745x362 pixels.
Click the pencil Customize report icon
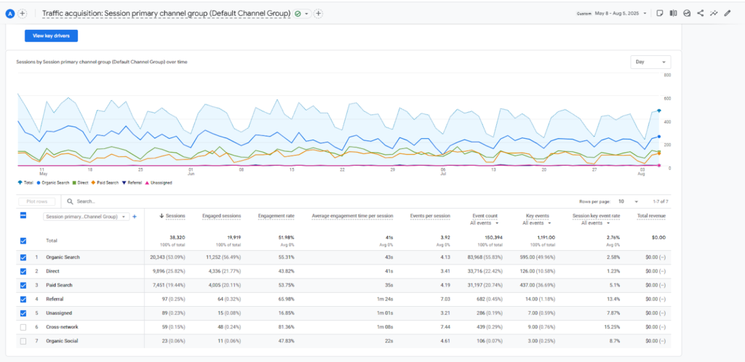(727, 13)
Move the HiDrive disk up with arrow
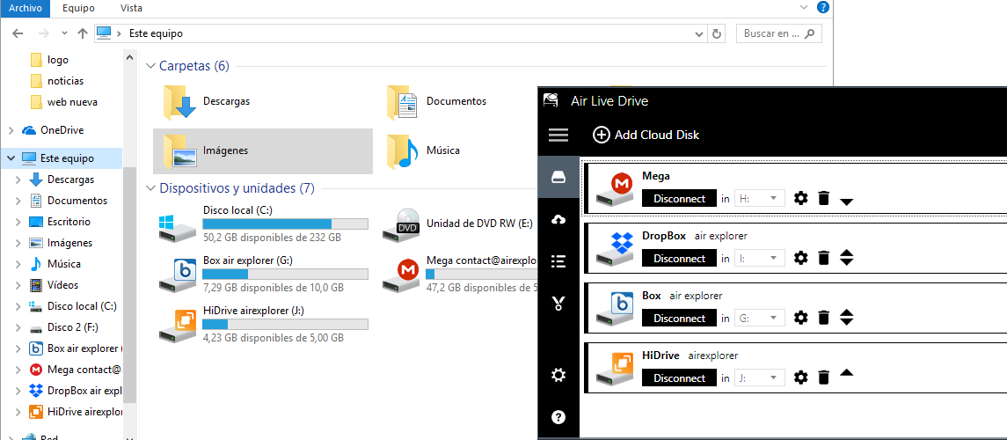Viewport: 1007px width, 440px height. 846,373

******

■ AIM OF THE TASK: Repeat the records word for word. Any picture in them should be left out.

■ TASK RESPONSE:
745x362 pixels.
Click the pencil Customize report icon
(727, 13)
Move the HiDrive disk up with arrow
Viewport: 1007px width, 440px height. 846,373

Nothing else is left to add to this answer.